### MATERIAL FOR THE TASK

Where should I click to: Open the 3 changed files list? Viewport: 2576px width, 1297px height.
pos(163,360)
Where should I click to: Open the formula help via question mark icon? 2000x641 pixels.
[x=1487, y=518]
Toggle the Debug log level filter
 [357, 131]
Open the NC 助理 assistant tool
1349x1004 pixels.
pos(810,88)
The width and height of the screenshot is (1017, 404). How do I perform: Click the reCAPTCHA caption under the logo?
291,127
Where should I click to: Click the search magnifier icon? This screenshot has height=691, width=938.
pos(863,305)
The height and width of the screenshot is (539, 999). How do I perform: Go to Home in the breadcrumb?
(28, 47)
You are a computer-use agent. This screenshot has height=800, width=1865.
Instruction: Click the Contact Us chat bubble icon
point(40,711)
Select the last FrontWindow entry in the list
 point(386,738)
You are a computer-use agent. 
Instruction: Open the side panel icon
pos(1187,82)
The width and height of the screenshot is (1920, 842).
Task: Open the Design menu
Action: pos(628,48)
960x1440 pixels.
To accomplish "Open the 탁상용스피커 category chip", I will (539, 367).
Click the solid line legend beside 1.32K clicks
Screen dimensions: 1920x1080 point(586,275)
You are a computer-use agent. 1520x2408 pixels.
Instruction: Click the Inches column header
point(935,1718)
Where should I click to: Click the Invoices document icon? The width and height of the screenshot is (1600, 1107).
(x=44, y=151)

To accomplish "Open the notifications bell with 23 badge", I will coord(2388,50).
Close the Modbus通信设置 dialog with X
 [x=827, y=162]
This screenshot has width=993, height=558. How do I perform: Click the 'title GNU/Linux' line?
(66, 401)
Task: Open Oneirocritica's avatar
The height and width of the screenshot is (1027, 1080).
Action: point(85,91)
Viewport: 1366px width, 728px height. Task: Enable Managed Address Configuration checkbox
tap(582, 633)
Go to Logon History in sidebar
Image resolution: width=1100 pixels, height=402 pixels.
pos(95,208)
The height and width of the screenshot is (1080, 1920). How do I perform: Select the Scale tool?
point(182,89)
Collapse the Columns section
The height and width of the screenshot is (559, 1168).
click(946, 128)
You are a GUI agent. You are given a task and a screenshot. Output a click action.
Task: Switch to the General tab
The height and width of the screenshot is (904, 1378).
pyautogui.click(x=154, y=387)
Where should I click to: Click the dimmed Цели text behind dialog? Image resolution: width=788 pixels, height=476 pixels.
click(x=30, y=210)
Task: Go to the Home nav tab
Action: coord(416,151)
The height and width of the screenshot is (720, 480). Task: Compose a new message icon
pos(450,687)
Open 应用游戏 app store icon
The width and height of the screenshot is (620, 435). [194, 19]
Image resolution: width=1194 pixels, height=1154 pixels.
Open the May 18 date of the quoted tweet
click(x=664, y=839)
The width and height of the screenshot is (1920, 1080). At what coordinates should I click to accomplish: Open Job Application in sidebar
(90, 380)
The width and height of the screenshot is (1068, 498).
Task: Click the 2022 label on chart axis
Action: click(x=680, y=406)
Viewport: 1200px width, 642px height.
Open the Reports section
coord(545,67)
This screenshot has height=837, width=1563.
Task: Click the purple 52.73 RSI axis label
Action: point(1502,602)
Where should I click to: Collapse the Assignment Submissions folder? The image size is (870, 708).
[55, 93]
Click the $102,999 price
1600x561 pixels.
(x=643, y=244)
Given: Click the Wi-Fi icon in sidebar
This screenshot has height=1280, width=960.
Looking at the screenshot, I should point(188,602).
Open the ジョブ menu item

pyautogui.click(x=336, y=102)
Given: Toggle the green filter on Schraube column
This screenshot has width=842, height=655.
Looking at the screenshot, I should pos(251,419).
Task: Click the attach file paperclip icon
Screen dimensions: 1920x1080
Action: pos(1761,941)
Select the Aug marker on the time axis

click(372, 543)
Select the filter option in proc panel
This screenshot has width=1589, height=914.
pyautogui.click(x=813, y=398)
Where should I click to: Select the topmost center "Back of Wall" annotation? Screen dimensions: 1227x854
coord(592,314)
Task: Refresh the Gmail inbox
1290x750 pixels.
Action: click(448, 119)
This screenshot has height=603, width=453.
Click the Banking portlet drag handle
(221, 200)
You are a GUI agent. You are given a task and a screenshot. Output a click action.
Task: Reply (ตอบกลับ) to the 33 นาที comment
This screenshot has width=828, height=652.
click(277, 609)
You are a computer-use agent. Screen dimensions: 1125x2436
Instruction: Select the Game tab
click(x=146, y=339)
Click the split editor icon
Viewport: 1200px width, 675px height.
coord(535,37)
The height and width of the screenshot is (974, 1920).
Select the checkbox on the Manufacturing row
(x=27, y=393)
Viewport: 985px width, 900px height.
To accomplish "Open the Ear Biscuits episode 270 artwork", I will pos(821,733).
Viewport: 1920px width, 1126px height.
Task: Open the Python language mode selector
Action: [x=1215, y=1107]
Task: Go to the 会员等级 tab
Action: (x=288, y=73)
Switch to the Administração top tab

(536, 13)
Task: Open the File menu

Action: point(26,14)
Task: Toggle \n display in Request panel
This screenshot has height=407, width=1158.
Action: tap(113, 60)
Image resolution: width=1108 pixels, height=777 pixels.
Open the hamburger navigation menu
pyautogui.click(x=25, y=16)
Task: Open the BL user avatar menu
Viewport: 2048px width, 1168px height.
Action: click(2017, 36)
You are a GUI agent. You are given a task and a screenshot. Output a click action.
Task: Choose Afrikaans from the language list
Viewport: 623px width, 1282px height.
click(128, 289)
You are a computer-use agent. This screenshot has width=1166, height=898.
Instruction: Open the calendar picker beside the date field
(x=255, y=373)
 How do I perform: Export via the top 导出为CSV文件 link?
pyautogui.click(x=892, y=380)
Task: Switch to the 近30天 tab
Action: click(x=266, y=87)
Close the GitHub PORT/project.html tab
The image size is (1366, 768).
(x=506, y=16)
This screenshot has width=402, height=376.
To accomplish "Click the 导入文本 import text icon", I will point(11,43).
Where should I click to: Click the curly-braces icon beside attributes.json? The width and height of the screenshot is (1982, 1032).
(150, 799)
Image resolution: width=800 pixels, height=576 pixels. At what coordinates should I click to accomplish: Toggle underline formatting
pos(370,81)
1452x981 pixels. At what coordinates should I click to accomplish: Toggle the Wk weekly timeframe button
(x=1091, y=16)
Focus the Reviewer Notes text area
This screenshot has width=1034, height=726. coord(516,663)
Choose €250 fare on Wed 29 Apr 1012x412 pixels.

######

**STATED TASK:** Transcribe all of the data above, reproducing each line without alteration.

**RESULT:**
Where should I click to: Open the 3 changed files list? Viewport: 2576px width, 1297px height.
pos(163,360)
Where should I click to: Open the formula help via question mark icon? 2000x641 pixels.
[x=1487, y=518]
Toggle the Debug log level filter
 [357, 131]
Open the NC 助理 assistant tool
1349x1004 pixels.
pos(810,88)
The width and height of the screenshot is (1017, 404). How do I perform: Click the reCAPTCHA caption under the logo?
291,127
Where should I click to: Click the search magnifier icon? This screenshot has height=691, width=938.
pos(863,305)
The height and width of the screenshot is (539, 999). How do I perform: Go to Home in the breadcrumb?
(28, 47)
You are a computer-use agent. This screenshot has height=800, width=1865.
Instruction: Click the Contact Us chat bubble icon
point(40,711)
Select the last FrontWindow entry in the list
 point(386,738)
You are a computer-use agent. 
Instruction: Open the side panel icon
pos(1187,82)
The width and height of the screenshot is (1920, 842).
Task: Open the Design menu
Action: pos(628,48)
960x1440 pixels.
To accomplish "Open the 탁상용스피커 category chip", I will (539, 367).
Click the solid line legend beside 1.32K clicks
Screen dimensions: 1920x1080 point(586,275)
You are a computer-use agent. 1520x2408 pixels.
Instruction: Click the Inches column header
point(935,1718)
Where should I click to: Click the Invoices document icon? The width and height of the screenshot is (1600, 1107).
(x=44, y=151)

To accomplish "Open the notifications bell with 23 badge", I will coord(2388,50).
Close the Modbus通信设置 dialog with X
 [x=827, y=162]
This screenshot has width=993, height=558. How do I perform: Click the 'title GNU/Linux' line?
(66, 401)
Task: Open Oneirocritica's avatar
The height and width of the screenshot is (1027, 1080).
Action: point(85,91)
Viewport: 1366px width, 728px height. Task: Enable Managed Address Configuration checkbox
tap(582, 633)
Go to Logon History in sidebar
Image resolution: width=1100 pixels, height=402 pixels.
pos(95,208)
The height and width of the screenshot is (1080, 1920). How do I perform: Select the Scale tool?
point(182,89)
Collapse the Columns section
The height and width of the screenshot is (559, 1168).
click(946, 128)
You are a GUI agent. You are given a task and a screenshot. Output a click action.
Task: Switch to the General tab
The height and width of the screenshot is (904, 1378).
pyautogui.click(x=154, y=387)
Where should I click to: Click the dimmed Цели text behind dialog? Image resolution: width=788 pixels, height=476 pixels.
click(x=30, y=210)
Task: Go to the Home nav tab
Action: coord(416,151)
The height and width of the screenshot is (720, 480). Task: Compose a new message icon
pos(450,687)
Open 应用游戏 app store icon
The width and height of the screenshot is (620, 435). [194, 19]
Image resolution: width=1194 pixels, height=1154 pixels.
Open the May 18 date of the quoted tweet
click(x=664, y=839)
The width and height of the screenshot is (1920, 1080). At what coordinates should I click to accomplish: Open Job Application in sidebar
(90, 380)
The width and height of the screenshot is (1068, 498).
Task: Click the 2022 label on chart axis
Action: click(x=680, y=406)
Viewport: 1200px width, 642px height.
Open the Reports section
coord(545,67)
This screenshot has height=837, width=1563.
Task: Click the purple 52.73 RSI axis label
Action: point(1502,602)
Where should I click to: Collapse the Assignment Submissions folder? The image size is (870, 708).
[55, 93]
Click the $102,999 price
1600x561 pixels.
(x=643, y=244)
Given: Click the Wi-Fi icon in sidebar
This screenshot has height=1280, width=960.
Looking at the screenshot, I should point(188,602).
Open the ジョブ menu item

pyautogui.click(x=336, y=102)
Given: Toggle the green filter on Schraube column
This screenshot has width=842, height=655.
Looking at the screenshot, I should pos(251,419).
Task: Click the attach file paperclip icon
Screen dimensions: 1920x1080
Action: pos(1761,941)
Select the Aug marker on the time axis

click(372, 543)
Select the filter option in proc panel
This screenshot has width=1589, height=914.
pyautogui.click(x=813, y=398)
Where should I click to: Select the topmost center "Back of Wall" annotation? Screen dimensions: 1227x854
coord(592,314)
Task: Refresh the Gmail inbox
1290x750 pixels.
Action: click(448, 119)
This screenshot has height=603, width=453.
Click the Banking portlet drag handle
(221, 200)
You are a GUI agent. You are given a task and a screenshot. Output a click action.
Task: Reply (ตอบกลับ) to the 33 นาที comment
This screenshot has width=828, height=652.
click(277, 609)
You are a computer-use agent. Screen dimensions: 1125x2436
Instruction: Select the Game tab
click(x=146, y=339)
Click the split editor icon
Viewport: 1200px width, 675px height.
coord(535,37)
The height and width of the screenshot is (974, 1920).
Select the checkbox on the Manufacturing row
(x=27, y=393)
Viewport: 985px width, 900px height.
To accomplish "Open the Ear Biscuits episode 270 artwork", I will pos(821,733).
Viewport: 1920px width, 1126px height.
Task: Open the Python language mode selector
Action: [x=1215, y=1107]
Task: Go to the 会员等级 tab
Action: (x=288, y=73)
Switch to the Administração top tab

(536, 13)
Task: Open the File menu

Action: point(26,14)
Task: Toggle \n display in Request panel
This screenshot has height=407, width=1158.
Action: tap(113, 60)
Image resolution: width=1108 pixels, height=777 pixels.
Open the hamburger navigation menu
pyautogui.click(x=25, y=16)
Task: Open the BL user avatar menu
Viewport: 2048px width, 1168px height.
Action: click(2017, 36)
You are a GUI agent. You are given a task and a screenshot. Output a click action.
Task: Choose Afrikaans from the language list
Viewport: 623px width, 1282px height.
click(128, 289)
You are a computer-use agent. This screenshot has width=1166, height=898.
Instruction: Open the calendar picker beside the date field
(x=255, y=373)
 How do I perform: Export via the top 导出为CSV文件 link?
pyautogui.click(x=892, y=380)
Task: Switch to the 近30天 tab
Action: click(x=266, y=87)
Close the GitHub PORT/project.html tab
The image size is (1366, 768).
(x=506, y=16)
This screenshot has width=402, height=376.
To accomplish "Click the 导入文本 import text icon", I will point(11,43).
Where should I click to: Click the curly-braces icon beside attributes.json? The width and height of the screenshot is (1982, 1032).
(150, 799)
Image resolution: width=800 pixels, height=576 pixels. At what coordinates should I click to accomplish: Toggle underline formatting
pos(370,81)
1452x981 pixels. At what coordinates should I click to accomplish: Toggle the Wk weekly timeframe button
(x=1091, y=16)
Focus the Reviewer Notes text area
This screenshot has width=1034, height=726. coord(516,663)
Choose €250 fare on Wed 29 Apr 1012x412 pixels.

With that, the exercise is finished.